Alacaklı tarafından tahliye taahhüdüne dayalı ilamsız icra takibine başlandığı, borçluya örnek 14 numaralı tahliye emrinin tebliğ edildiği, borçlunun sair itirazları ile birlikte Türk Borçlar Kanununun 352. maddesine uygun olarak verilmiş bir tahliye taahhütnamesi olmadığından bahisle takibe itiraz ettiği ve icra müdürlüğünce takibin durdurulduğu, alacaklı tarafından icra mahkemesine başvurularak itirazın kaldırılması ve tahliye talebinde bulunulduğu mahkemece; İİK’nun 272-275. maddeleri hükümlerine göre sözleşmede yazılı kira müddetinin bitiminde kiracının mecurdan tahliye edilebilmesi için 6570 sayılı Kira Kanuna tabi olmayan taşınmazlardan olması gerektiği, taşınmazın belediye sınırları kapsamında kaldığından bahisle davanın reddine karar verildiği, davacı-alacaklı tarafından ilk derece mahkemesi kararına karşı istinaf yoluna başvurulması üzerine, Bölge Adliye Mahkemesince; taraflar arasında 01.05.2012 başlangıç tarihli 3+2 yıl süreli kira sözleşmesinin kurulduğu, sözleşmenin 5. maddesine göre, sözleşme bitiminde kiracının taşınmazı boşaltarak kiraya verene kayıtsız ve şartsız teslim edeceğinin kararlaştırıldığı, bu haliyle söz konusu hüküm, kiralananın kira süresi sonunda tahliye edilmesini amaçlayan, tahliyeye zorlayan tahliye taahhütnamesi niteliğinde olduğu, davalının taşınmazda 01.05.2005 başlangıç tarihli kira sözleşmesine göre bu tarihten itibaren oturmaya başladığı, daha sonra 01.05.2012 başlangıç tarihli yeni bir kira sözleşmesi yapılsa dahi, yargılamaya konu tahliye taahhüdünün kira ilişkisi devam ederken (kiralananda otururken) verilen tahliye taahhüdü niteliğinde olması sebebiyle geçerli olduğu gerekçesiyle istinaf başvurusunun kabulü ile ilk derece mahkemesi kararının kaldırılmasına, itirazın kaldırılmasına ve tahliyeye karar verildiği anlaşılmaktadır.

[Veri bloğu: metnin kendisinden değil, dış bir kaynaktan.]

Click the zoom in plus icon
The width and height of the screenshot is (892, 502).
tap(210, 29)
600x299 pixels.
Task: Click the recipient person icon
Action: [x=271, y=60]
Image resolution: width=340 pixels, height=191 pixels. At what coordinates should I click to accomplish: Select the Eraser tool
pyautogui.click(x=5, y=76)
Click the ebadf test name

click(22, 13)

Sair temyiz itirazları yerinde değil ise de;

6098 sayılı Türk Borçlar Kanununun 352. maddesinin birinci fıkrasında; “Kiracı, kiralananın teslim edilmesinden sonra, kiraya verene karşı, kiralananı belli bir tarihte boşaltmayı yazılı olarak üstlendiği hâlde boşaltmamışsa kiraya veren, kira sözleşmesini bu tarihten başlayarak bir ay içinde icraya başvurmak veya dava açmak suretiyle sona erdirebilir” hükmünü içermektedir
Somut olayda; taraflar arasında 01.02.2005 tarihli ve 01.05.2012 tarihli kira sözleşmeleri bulunduğu, davalı tarafından sözleşmelerdeki imzanın inkar edilmediği, 01/05/2012 başlangıç tarihli sözleşmenin 1. maddesinde sözleşmenin, taraflar arasında 01/02/2005 tarihinde yapılmış olan kira sözleşmesinin kira süresinin uzatılması, yeni dönem kira bedelinin belirlenmesi ve değişen şartlara uyarlanması amacıyla yapıldığının belirtildiği, 5. maddesinde “Kira süresi 01.05.2012 tarihinden başlayarak 3+2 yıl olarak kararlaştırılmış olup bu sürenin sonunda kiracı mecuru boşaltarak kiraya verene kayıtsız şartsız teslim edecektir.” şeklinde taahhüdün yer aldığı, davalının 01/02/2005 tarihli kira sözleşmesine göre bu tarihten itibaren kiralanan taşınmazda bulunduğu, söz konusu taahhüdün kira ilişkisi devam ederken verilen tahliye taahhüdü olduğu ancak taahhüdün belli bir tarihi içermediği görülmüştür.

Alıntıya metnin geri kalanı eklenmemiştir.